Budgeting requires you to take a step back and evaluate how you can better allocate your income so you can start investing in long-term projects. Your budget should include your fixed expenses, variable expenses, debts you may carry and your monthly expenditure.
Tracking your spending through a well-made budget can help you determine what sacrifices you can make today to achieve a financially secure future tomorrow. Did you know you could start an SIP with Rs 1,000 a month can make a large difference in the future.
Instead of letting your saving or surplus income sit in your bank account you could invest into mutual funds.
You can set aside a fixed sum to invest in a mutual fund every month, also known as SIP or Systematic Investment Plan.
- Tax Savings: Most millennials realise too late that they could be legitimately saving their taxes and growing their wealth at the same time. To efficiently save tax, one must systematically plan well ahead of time.
Mutual fund investments like investing in tax saving funds (Equity Linked Savings Scheme) will not only enable you to earn tax free returns with a short lock in period of only three years but also, have the potential of giving long-term inflation-beating returns.
- Indulge but be smart about it:Be it an expensive international holiday, an expensive handbag, shoe or dress, or tickets to the FIFA World Cup, saving money doesn’t mean that you have to deprive yourself of your aspirations or guilty pleasures.

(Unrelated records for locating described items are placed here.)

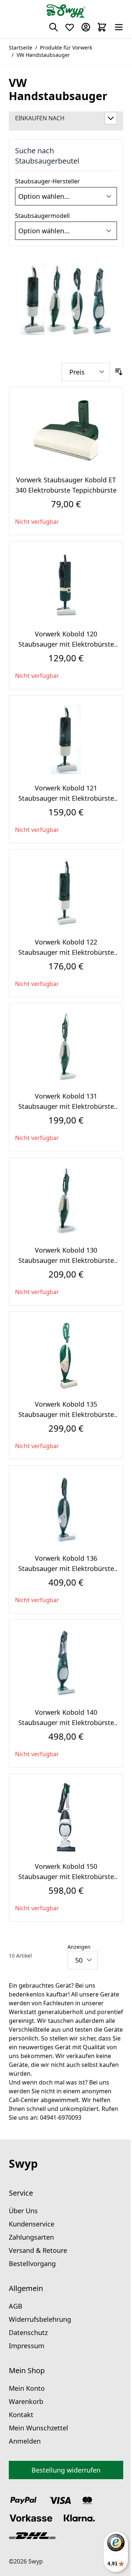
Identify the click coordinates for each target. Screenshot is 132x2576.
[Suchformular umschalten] (53, 27)
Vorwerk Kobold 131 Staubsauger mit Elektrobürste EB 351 (66, 1106)
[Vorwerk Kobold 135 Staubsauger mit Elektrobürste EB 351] (66, 1355)
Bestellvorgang (32, 2263)
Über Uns (23, 2210)
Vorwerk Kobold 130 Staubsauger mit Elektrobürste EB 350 (66, 1260)
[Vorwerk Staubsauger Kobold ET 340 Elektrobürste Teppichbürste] (66, 431)
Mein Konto (27, 2388)
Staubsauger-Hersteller (47, 181)
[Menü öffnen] (119, 27)
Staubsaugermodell (42, 216)
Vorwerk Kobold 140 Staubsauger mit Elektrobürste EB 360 (66, 1722)
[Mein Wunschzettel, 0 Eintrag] (69, 27)
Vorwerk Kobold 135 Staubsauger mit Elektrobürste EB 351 (66, 1414)
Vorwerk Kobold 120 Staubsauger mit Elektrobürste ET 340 (66, 644)
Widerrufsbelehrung (40, 2319)
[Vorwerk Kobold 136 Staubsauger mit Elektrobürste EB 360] (66, 1509)
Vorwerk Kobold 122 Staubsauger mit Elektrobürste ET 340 (66, 952)
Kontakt (21, 2414)
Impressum (26, 2345)
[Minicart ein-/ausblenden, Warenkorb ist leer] (102, 27)
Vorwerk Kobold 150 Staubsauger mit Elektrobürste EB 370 (66, 1876)
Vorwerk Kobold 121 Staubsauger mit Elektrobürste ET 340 (66, 798)
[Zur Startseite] (66, 11)
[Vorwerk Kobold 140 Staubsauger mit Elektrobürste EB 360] (66, 1663)
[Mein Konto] (85, 27)
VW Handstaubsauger (43, 54)
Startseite (20, 47)
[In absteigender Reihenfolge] (118, 372)
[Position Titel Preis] (86, 372)
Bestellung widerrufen (66, 2470)
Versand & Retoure (38, 2250)
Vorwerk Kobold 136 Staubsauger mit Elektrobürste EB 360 (66, 1568)
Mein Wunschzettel (38, 2427)
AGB (15, 2306)
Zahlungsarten (31, 2237)
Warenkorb (26, 2401)
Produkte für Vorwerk (66, 47)
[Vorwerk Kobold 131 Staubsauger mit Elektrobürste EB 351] (66, 1047)
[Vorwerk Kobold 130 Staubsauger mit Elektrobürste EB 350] (66, 1201)
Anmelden (25, 2441)
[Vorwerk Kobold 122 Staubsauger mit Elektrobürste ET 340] (66, 893)
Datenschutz (28, 2332)
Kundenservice (31, 2223)
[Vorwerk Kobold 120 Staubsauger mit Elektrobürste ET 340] (66, 585)
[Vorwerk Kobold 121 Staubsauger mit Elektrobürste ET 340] (66, 739)
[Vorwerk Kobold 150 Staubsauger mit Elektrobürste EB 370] (66, 1817)
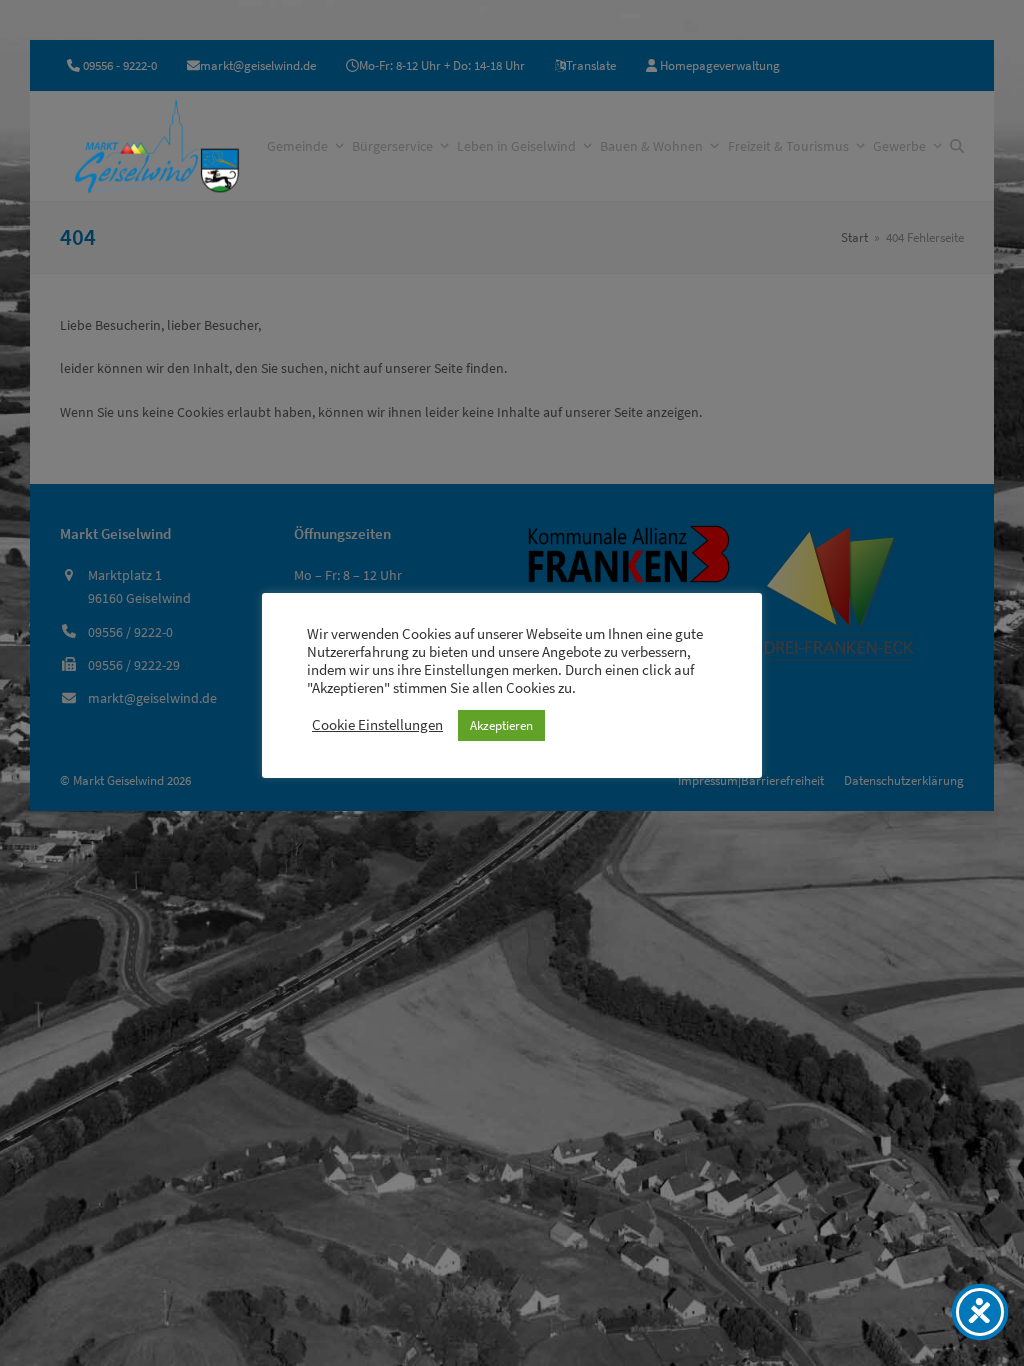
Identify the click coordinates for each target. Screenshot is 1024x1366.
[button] (957, 146)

Identify how much you will need to fulfil these aspirations, and include them in your financial plan.
For example, if you set aside an amount every month and invest in a short-term fund– a debt fund, it can get you up to 8 to 9% in a year and you can spend on your own indulgence without it affecting your financial well-being in the long-term or short-term.
“You must always look at the protection of your health as non-negotiable when compared with other expenditure needs, even if you feel healthy at this moment.”
- Health Insurance: Your quality of life depends on your health, so it is imperative to have a good health insurance plan. Buying a good health insurance plan early on your adult life can insure you from costly medical expenses.
Thus, it is essential to include in your financial planning and allocate funds for a health insurance policy and premium. Also, purchasing one when you are younger also attracts a lower yearly premium.
Finding the right type of health insurance requires a bit if research as often some plans may not fit your required criteria, but once your purchase one, it will ensure the protection of your savings ad even end up paying less on treatments you may require.
You must always look at the protection of your health as non-negotiable when compared with other expenditure needs, even if your feel healthy at this moment.
Saving money for the long-term future is often easier said than done. But no matter how many changes you plan to make in your career or lifestyle, there is always a way to start saving for goals that will have a lasting impact.
Remember that starting now, no matter how small the investment, is better than procrastinating and putting it off for a later date when you might have fewer options to fall back on.